Description
Paint or How to Get Rid of It
Peinture Ou Comment S’en Débarrasser (Painting or How to Get Rid of It) is the French and Italian catalogue of the group exhibition under the same name, curated by Éric de Chassey at the French Academy in Rome, Villa Medici. The exhibition, whose title is inspired by Ionesco’s play Amédée or How to get rid of it, raises a question that haunts artists since the invention of abstraction in the early 20th century: the end of painting.
The Artists
The exhibition shows three fascinating periods in the careers of four renowned artists: the Italian Fabio Mauri, the American Marcia Hafif, the French Martin Barré and the Swiss Olivier Mosset. With their works, they embody the developments surrounding the complex question regarding “the end of painting”. The logic of reducing painting to its strict primary components, which characterizes minimalism, began in the 1960s. This process of reducing something to its essential shape led artists on a quest to discover new forms.

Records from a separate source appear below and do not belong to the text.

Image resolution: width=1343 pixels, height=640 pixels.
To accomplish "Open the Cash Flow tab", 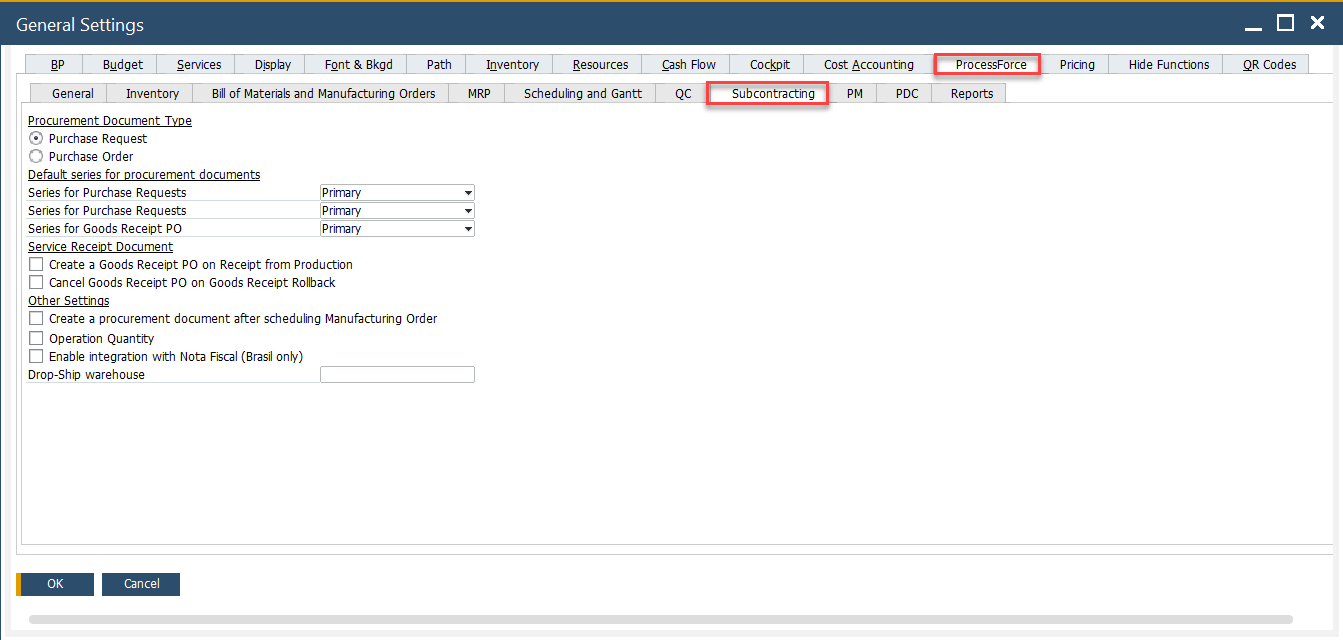I will point(687,64).
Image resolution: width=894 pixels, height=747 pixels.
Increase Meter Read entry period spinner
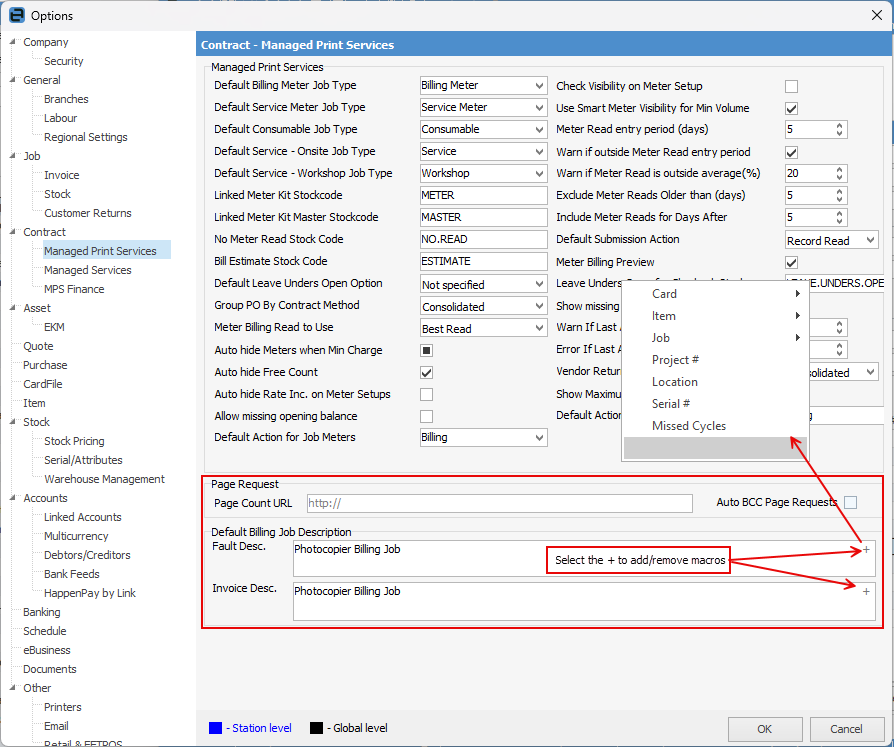pyautogui.click(x=839, y=125)
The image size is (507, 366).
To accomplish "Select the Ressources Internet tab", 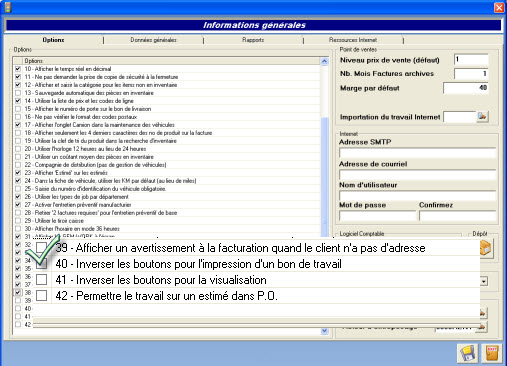I will click(353, 40).
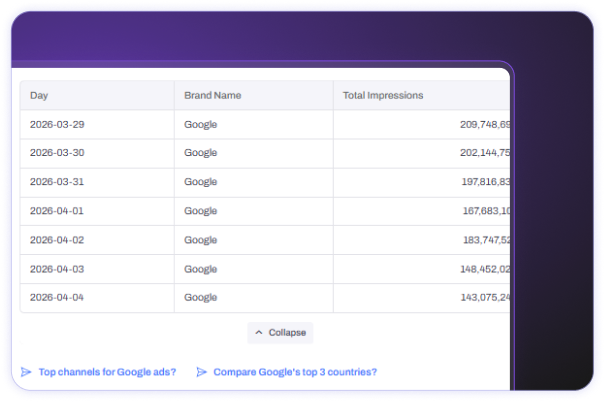605x402 pixels.
Task: Select the 2026-03-29 date cell
Action: 57,125
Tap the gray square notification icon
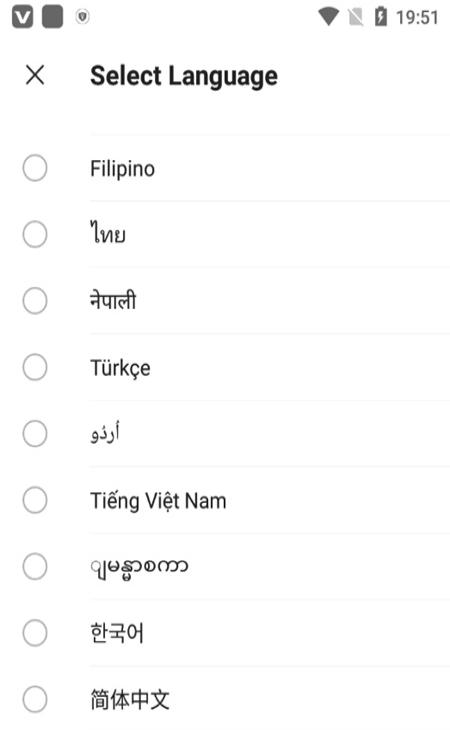The image size is (450, 730). pos(53,17)
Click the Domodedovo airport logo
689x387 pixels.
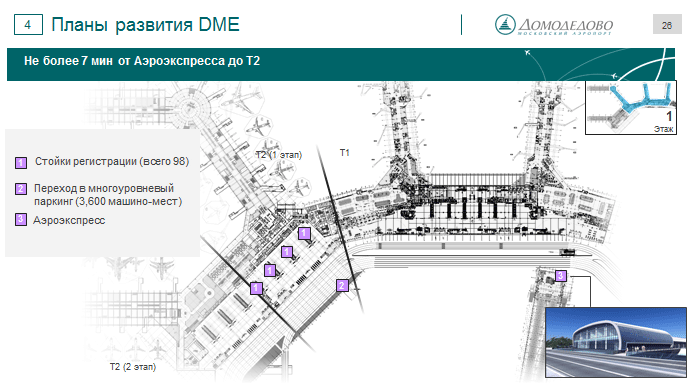click(x=554, y=25)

Between 1959 and 1969, their work explored everything from conceptual art to performance, before returning to the familiarity of painting.
Fabio Mauri
In a career spanning five decades and a diversity of disciplines and mediums, ranging from fine arts, sculpture, performance, film, and installation, to theatre and theoretical writings, Fabio Mauri expressed through his art an unyielding critical exploration into the power of ideology and language associated with the Second World War, the rise of Fascism, and the Holocaust, and their lingering echoes in the modern world.
Marcia Hafif
Marcia Hafif is a writer, photographer, painter, sculptor, installation artist and a celebrated pioneer of painting’s revival in the 1960s and 1970s. After graduating, Hafif moved to Rome, where she spent eight years producing work influenced by Pop Art and Hard Edge Abstraction. Upon returning to the United States in 1969, she shifted her focus, and began to explore the act of painting, questions of materiality, and perceptions of colour.
Martin Barré
Martin Barré was a leading figure of post-war abstraction in France. Though he primarily considered himself a painter, Barré had a rich and varied career that also included photo conceptualism. His work explored the conventions of composition, often rebelling against classic pictorial order to present an early form of Minimalism.
Oliver Mosset
Oliver Mosset first became known in France for having been part of the famous BMPT group alongside Daniel Buren, Niele Toroni and Michel Parmentier. Since then he has been associated with a multitude of art historical movements, involving himself in both the European and American artistic and critical contexts. In anticipation of many artists, who in the 1980s would use appropriation to critique Modernist authority, Mosset called into question the painter’s gesture and signature by sharing styles and dissolving authorship to reach a “degree zero” of painting.